I have considerable difficulty understanding their haste and conviction, and share Voltaire’s sentiment that while “Doubt is uncomfortable, certainty is ridiculous.” I am a not a perma-bear and do not deny the existence of green shoots, but just question how much confidence investors should take from a bit of “bad, but less bad” data.

To illustrate, of the 25 US data releases that we follow carefully, 11 can be categorized as “bad, but less bad” (e.g., ISM Manufacturing DI), 13 as “awful, and still awful” (e.g., IP) and one as “okay” (real disposable personal income growth is slightly above its five year mean). While this represents a vast improvement upon Q4 when, post-Lehman, pretty much all series were awful, it is nowhere near sufficient to declare a robust recovery is nigh.

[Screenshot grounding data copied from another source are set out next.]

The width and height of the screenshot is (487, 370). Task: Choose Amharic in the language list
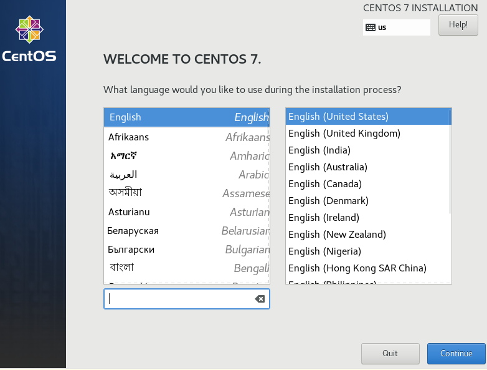(x=187, y=156)
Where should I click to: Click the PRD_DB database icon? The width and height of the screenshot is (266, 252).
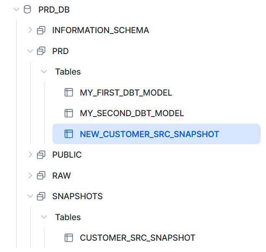click(x=27, y=10)
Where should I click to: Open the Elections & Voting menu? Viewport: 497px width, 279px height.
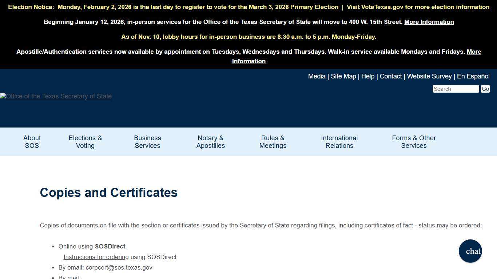[85, 142]
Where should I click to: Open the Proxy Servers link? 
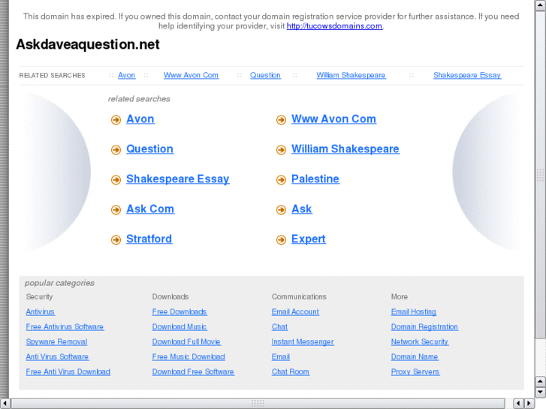point(415,371)
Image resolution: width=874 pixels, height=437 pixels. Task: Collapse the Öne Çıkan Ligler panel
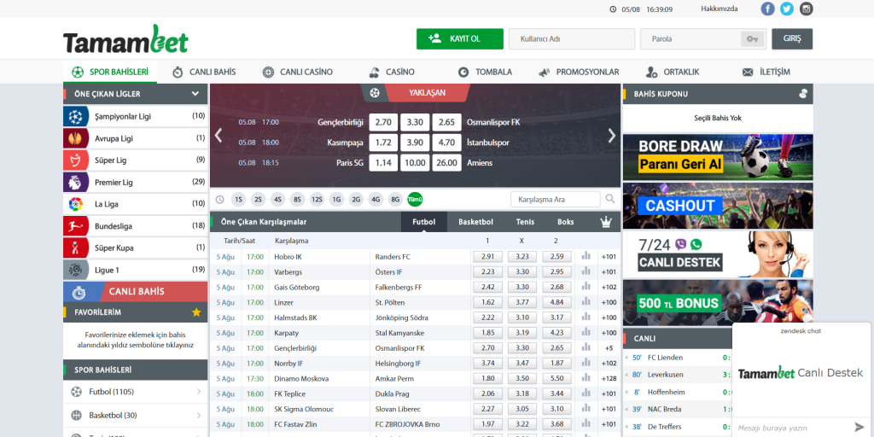195,94
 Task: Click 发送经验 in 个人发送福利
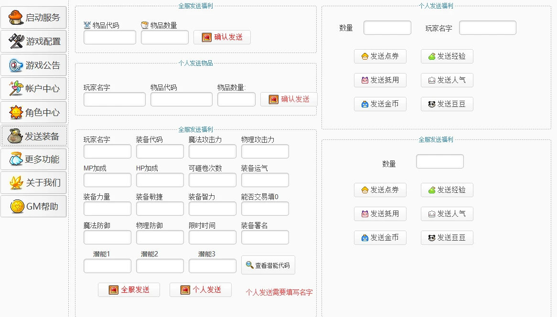tap(447, 56)
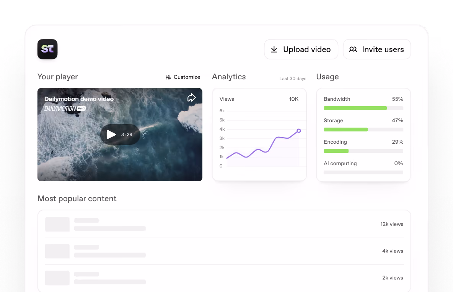Open the ST app logo icon

47,49
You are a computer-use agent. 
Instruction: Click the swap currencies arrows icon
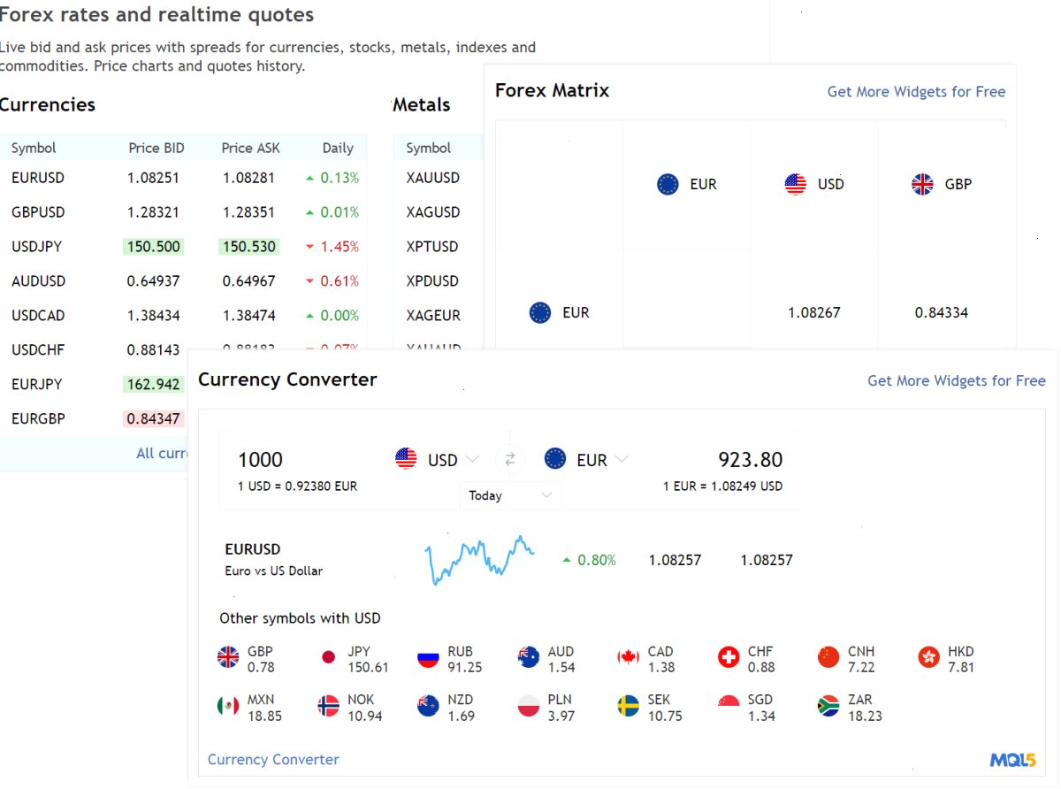pos(510,459)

Recent data is less bad than Q4 for three reasons. First, is the fading of the Lehman shock and markets taking out the “end of the world” trade. Worryingly, a similar trend emerged during the previous recession and it proved to be a head-fake. Post-9/11 equity markets rallied strongly into early ’02, but then declined dramatically, with a firm recovery not taking hold until 3/03.

Most worrisome is that in early 2002 the vast majority of indicators suggested a recovery was imminent even though, much like today, the root causes of the recession had not yet been eradicated. Series correctly indicating that activity would consequently remain weak in ’02 included bond spreads, house prices, unemployment claims, personal income and capital goods orders. Prudence dictates that these indicators receive careful scrutiny over the coming quarters.

The second reason for recent data appearing less bad is the aggressive monetary easing undertaken by central banks globally. While a huge positive, it is being partially undermined by the bond market vigilantes. To illustrate at a personal level, earlier this week I finished the two month refinancing process and was lucky enough to get a rate of 4.625%, saving over $500 a month. However, if I was to start the process now, the rate would be 75 - 100 bps higher, which explains why refinancing activity has collapsed. The Fed and other central banks are rightfully concerned about this adverse development and need to communicate their exit strategies much more clearly, assuring investors that policy will remain loose well into 2010.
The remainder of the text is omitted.